## Records for processing
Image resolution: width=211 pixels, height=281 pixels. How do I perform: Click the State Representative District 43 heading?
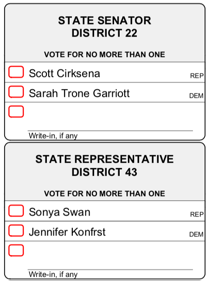pos(105,166)
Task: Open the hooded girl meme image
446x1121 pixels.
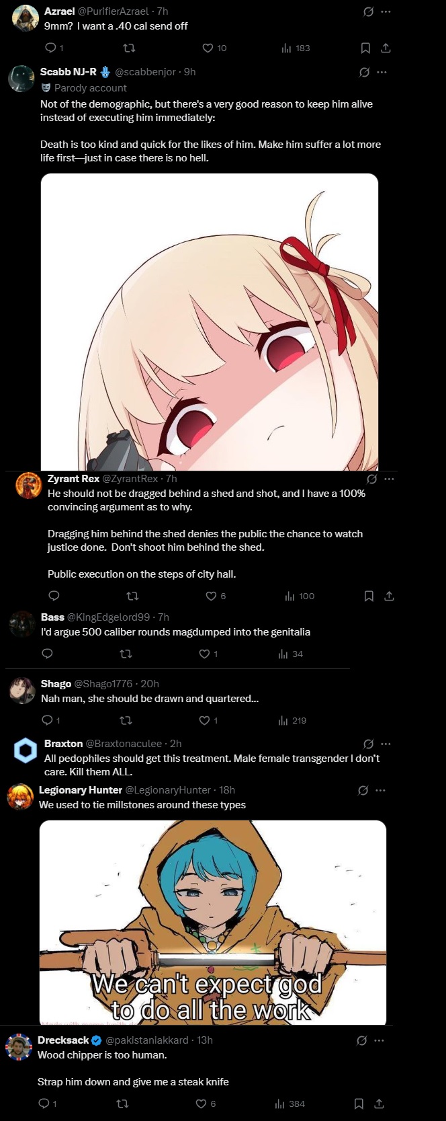Action: (x=213, y=923)
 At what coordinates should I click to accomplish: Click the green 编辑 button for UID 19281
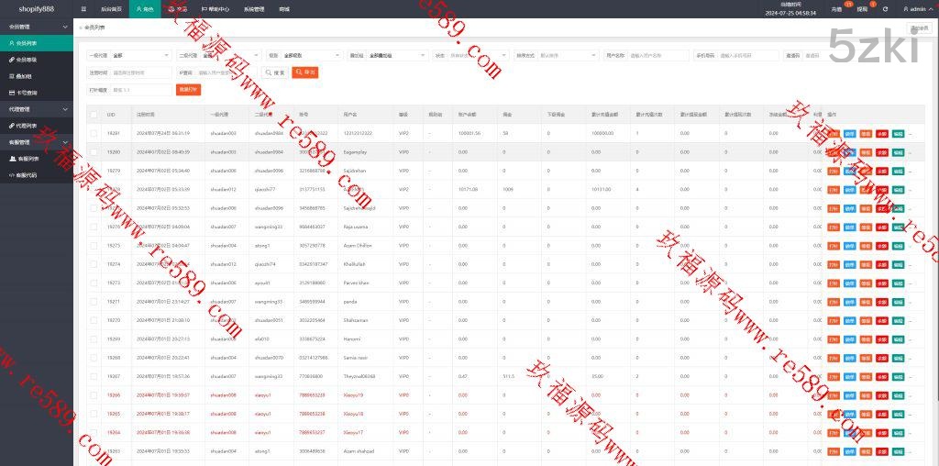tap(898, 133)
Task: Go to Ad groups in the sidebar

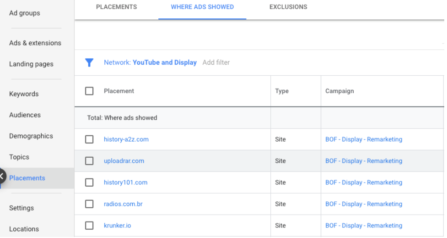Action: (25, 13)
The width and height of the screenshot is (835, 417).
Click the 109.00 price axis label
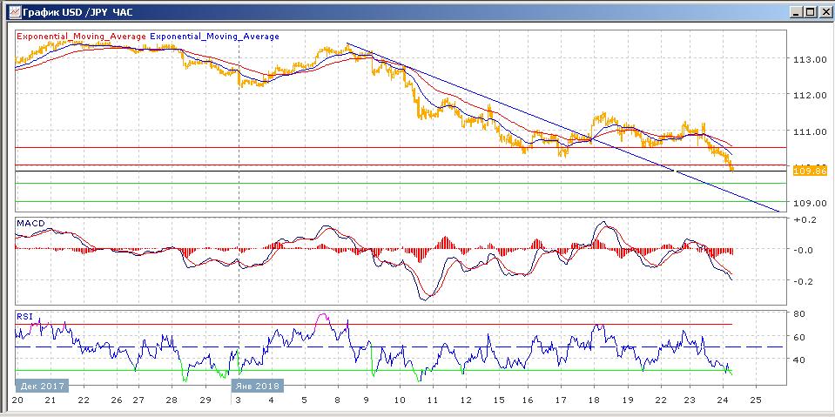[808, 203]
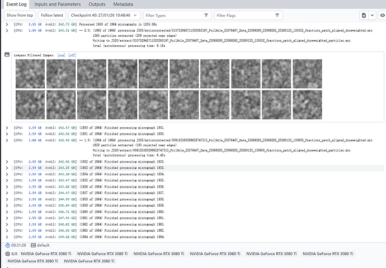Open the png link for lowpass images
This screenshot has width=386, height=268.
(61, 55)
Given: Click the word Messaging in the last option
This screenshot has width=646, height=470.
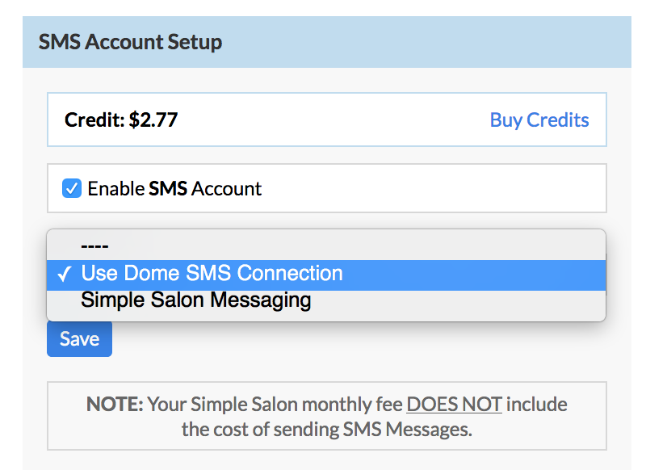Looking at the screenshot, I should [260, 300].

## Work instructions
Transcribe all of the data above verbatim but omit every picture.

## Output below
Image resolution: width=211 pixels, height=281 pixels. How do I perform: Click the State Representative District 43 heading?
pos(105,166)
Task: Open the hooded girl meme image
446x1121 pixels.
Action: (x=213, y=923)
 At what coordinates should I click to accomplish: Click the green 编辑 button for UID 19281
tap(898, 133)
Task: Go to Ad groups in the sidebar

Action: (25, 13)
The width and height of the screenshot is (835, 417).
Click the 109.00 price axis label
[808, 203]
Open the png link for lowpass images
This screenshot has width=386, height=268.
(61, 55)
Given: Click the word Messaging in the last option
This screenshot has width=646, height=470.
Looking at the screenshot, I should [260, 300].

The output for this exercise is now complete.